Thursday, April 7, 2011

Aden Sisters Put Case For Gold In Marketwatch Column

The Aden sisters have been around the gold scene for a long time. Back in the early 1980s, they were one of many goldbugs caught up in the exciting bull market of the 1970s and the inflationary psychology of the time. In 1981, back in the days when goldbugs thought that Paul Volcker wasn't for real, the Adens predicted gold would go to $5,000/oz. They weren't the only ones. Howard Ruff, another old goldbug, thought in 1982 that inflation would keep trending up as it had in the 1970s: the later '80s would see more than 20% inflation.
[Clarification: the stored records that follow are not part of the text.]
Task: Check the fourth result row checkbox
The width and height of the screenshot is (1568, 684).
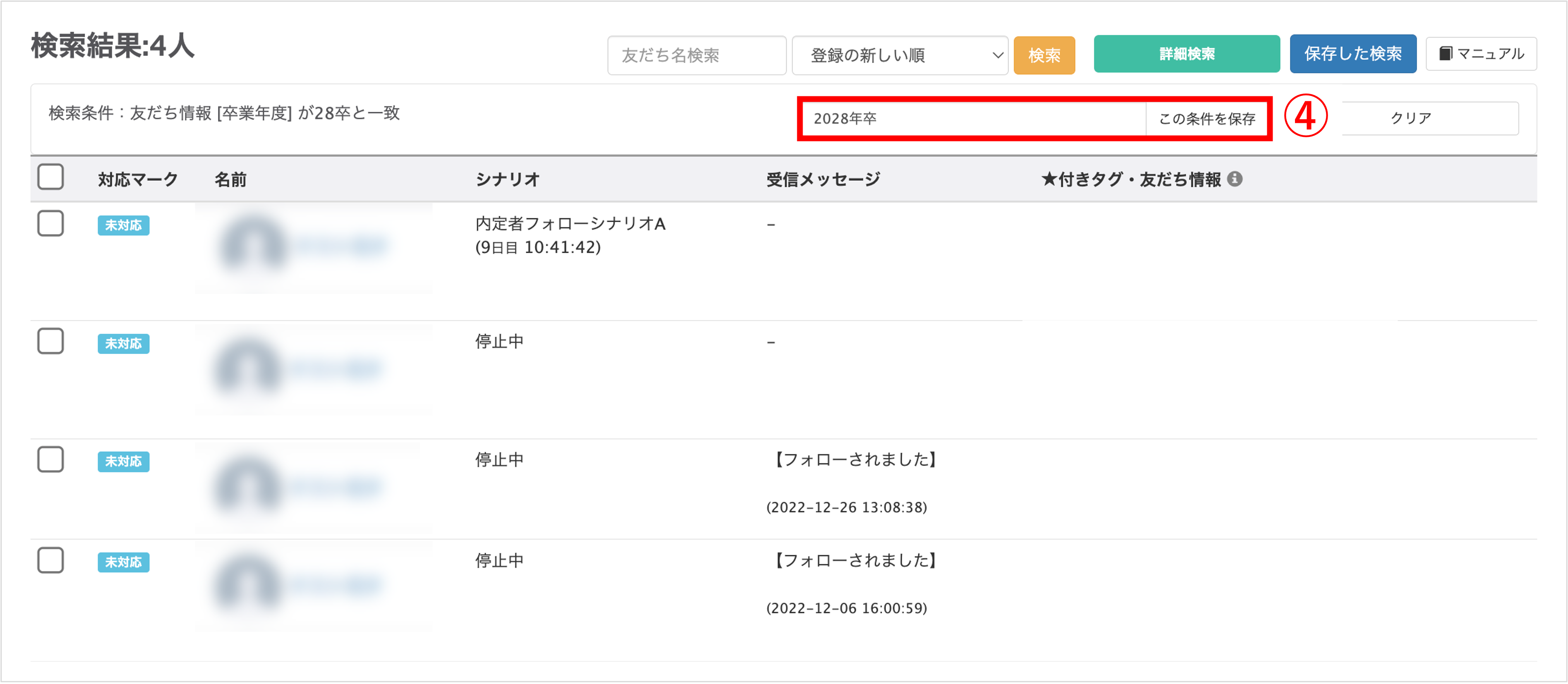Action: [x=50, y=560]
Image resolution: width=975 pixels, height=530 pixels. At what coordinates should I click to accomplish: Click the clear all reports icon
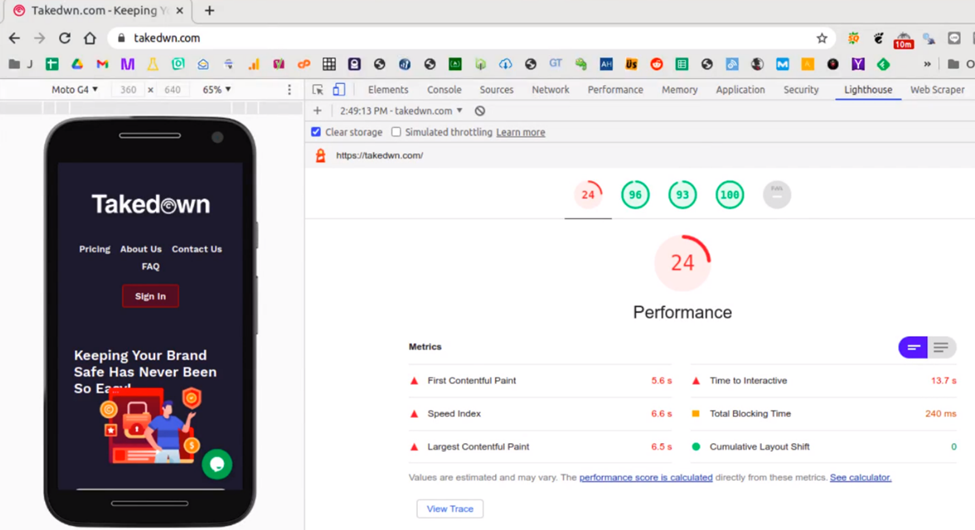pyautogui.click(x=480, y=111)
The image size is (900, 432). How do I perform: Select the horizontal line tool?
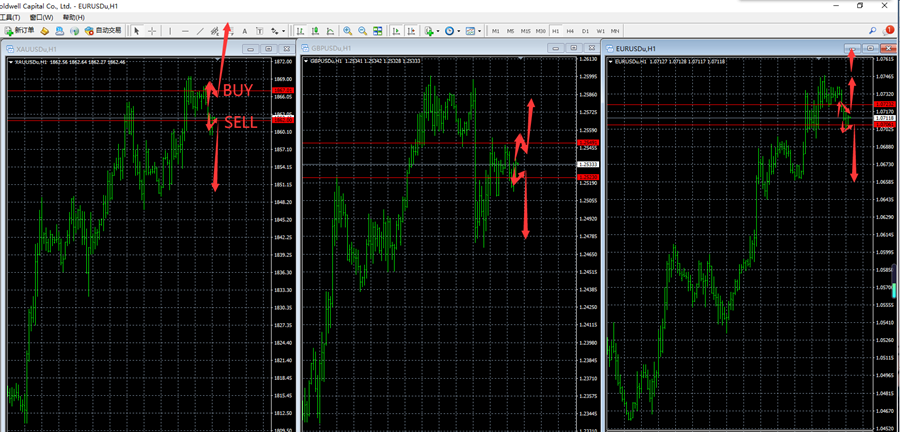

Back in 1980, Doug Casey predicted hyperinflation for 1983. Robert Ringer got caught up in the excitement, too: his much-anticipated follow-up to Restoring The Amercican Dream and Looking Out For #1 was How You Can Find Happiness During The Collapse Of Western Civilization (1983.) He too was convinced that hyperinflation was around the corner.

Needless to say, the entire field was chastened at how the 1980s really turned out. The Adens now say they learned a lot from their earlier enthusiasm, and are now more restrained. Their letter, the Aden Forecast, was Peter Brimelow's Market Letter of the Year for 2010.

The case they make for gold, which begins with gold's impressive performance over the last ten years, is based upon: higher inflation due to easy money policy; government spending gone wild; and, demand for gold increasing all over the world. They conclude with their what-to-do:
Protect yourself and buy some gold and silver. But since these markets have already risen strongly over the past couple of years, it would be normal to see some weakness in the months ahead. Your best bet, therefore, would be to average into these markets. Buy a little now, and buy more over the next few months.
In other words, accumulate instead of going all-in.


There's an old investment maxim that says the investment skill that's most valuable is having gray in your hair. The goldbug wildness of thirty years ago was a phase, in large part driven by the fact that gold was stigmatized as its price rose in the 1970s. The otherwise free enterprise Wall Street Journal was fond of taking recurrent potshots at goldbugs all through the '70s. Not having experience with gold going through honest bull and bear markets, goldbugs back then though the bull was perpetual and higher inflation was endemic. Goldbugs around 1980 were about as wild as New Leftists, another formerly outcast group that attained the spotlight, had been in 1970.

Thankfully, most of the same stalwarts are still around and are much more experienced. They're used to gold going down as well as up.